Video S1 Video compilation of a soft‐coated Wheaten terrier and a Chinook dog exhibiting dyskinesia and dystonia. For the soft‐coated Wheaten terrier (start of video to time 0:28), note the sustained, abnormal posture of the body and limbs (dystonic posture, in this case manifesting as kyphosis). The dog continues to attempt to walk (co‐occurring voluntary movement) while the involuntary movements are occurring. At times there appears to be involuntary flexion and extension of the pelvic limbs (dyskinesia). For the Chinook dog (0:28 to 1:21), note the abnormal sustained posture of the limbs and head/neck (dystonic posture), and the irregular, involuntary movement of the limbs. A dystonic head tremor can be seen at time 1:02.

Video S2 Video of myokymia in a Jack Russell terrier. Note the vermicular nature of the muscle movements of the pelvic limb.

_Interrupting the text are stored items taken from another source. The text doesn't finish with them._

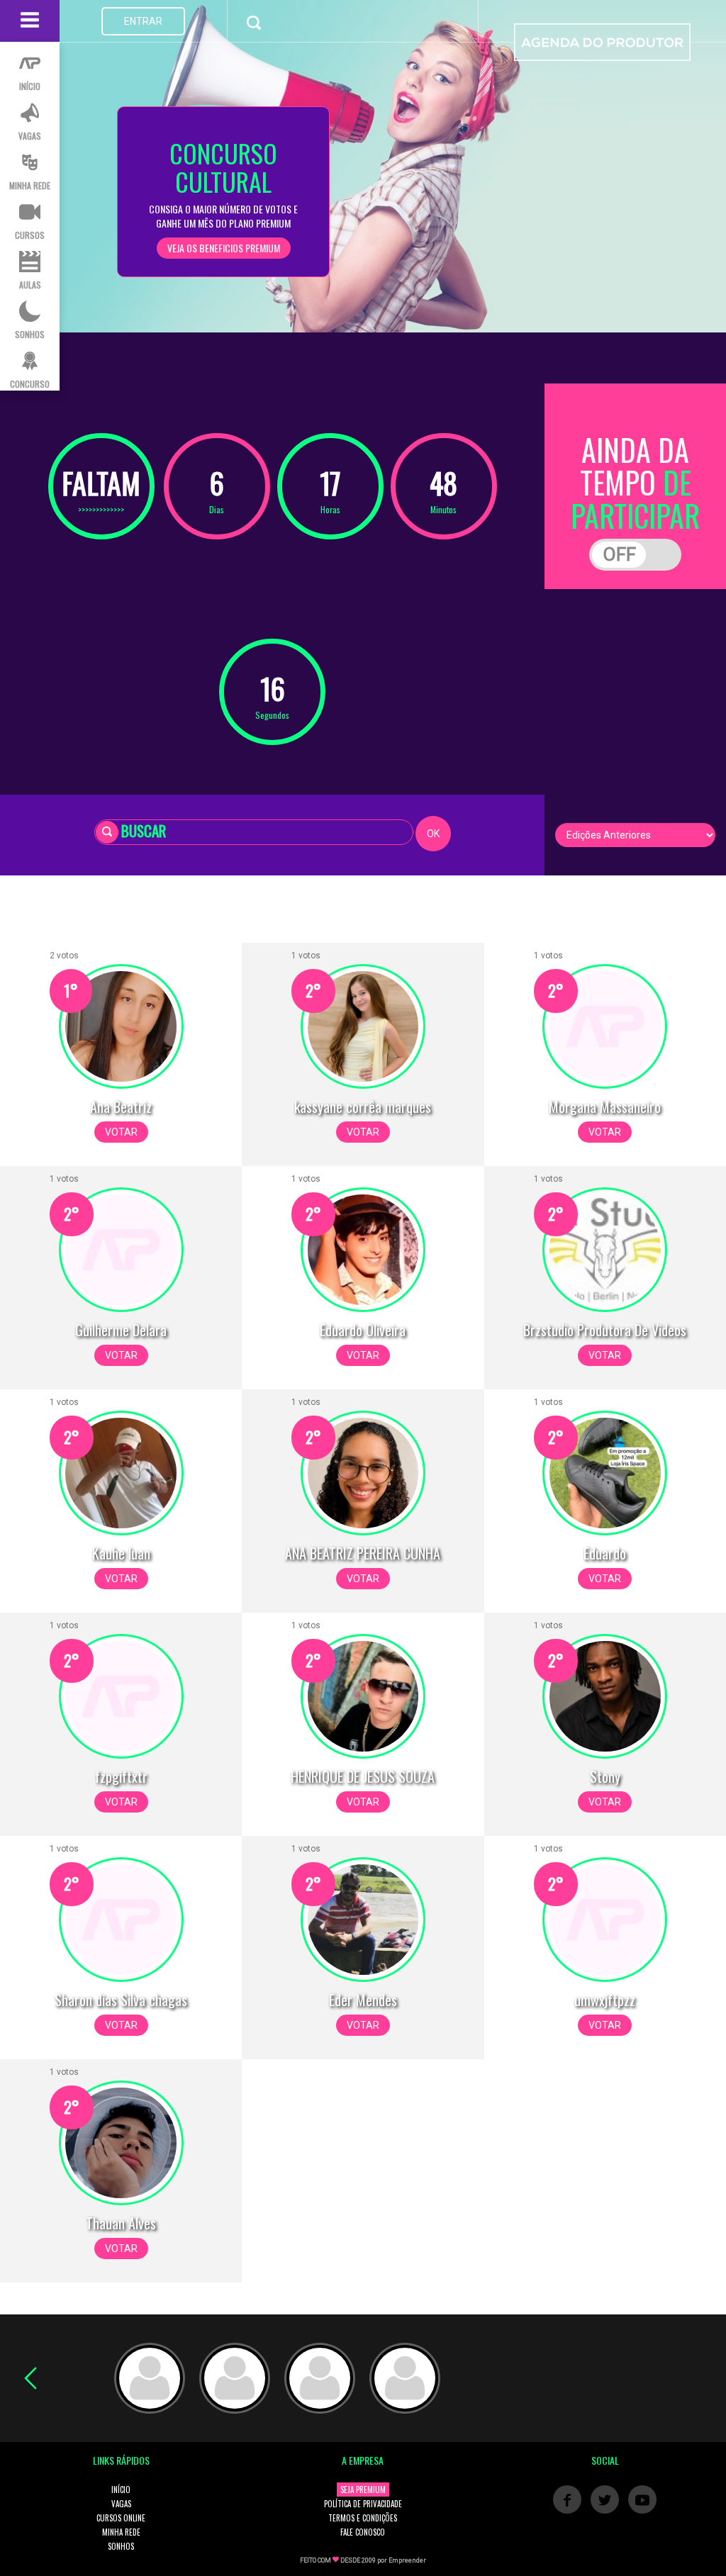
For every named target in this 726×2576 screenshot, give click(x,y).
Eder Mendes (363, 1999)
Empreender (407, 2560)
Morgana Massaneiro (605, 1106)
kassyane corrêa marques (362, 1106)
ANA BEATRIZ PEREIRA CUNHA (362, 1553)
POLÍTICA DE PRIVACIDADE (363, 2503)
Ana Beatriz (121, 1106)
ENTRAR (143, 21)
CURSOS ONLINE (120, 2518)
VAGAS (121, 2503)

Video S3 Video of a dog with myotonia congenita. Note the generalized hypertrophy, and sustained contraction of the muscles, resulting in a stiff gait. As is typical with myotonia, the patients “warms” out of the myotonia and the gait normalizes with activity.

Video S4 Video compilation of neuromyotonia in the earlier and later stages of disease. The Bassett hound (start of video to time 0:50) shows earlier stages of neuromyotonia, and is exacerbated by stress. In this case the dog remains able to walk. In later stages of disease (time 0:50 to end of video) the muscle stiffness may cause collapse and difficulty walking. Note the persistent muscle stiffness and rippling appearance to the muscles in both patients.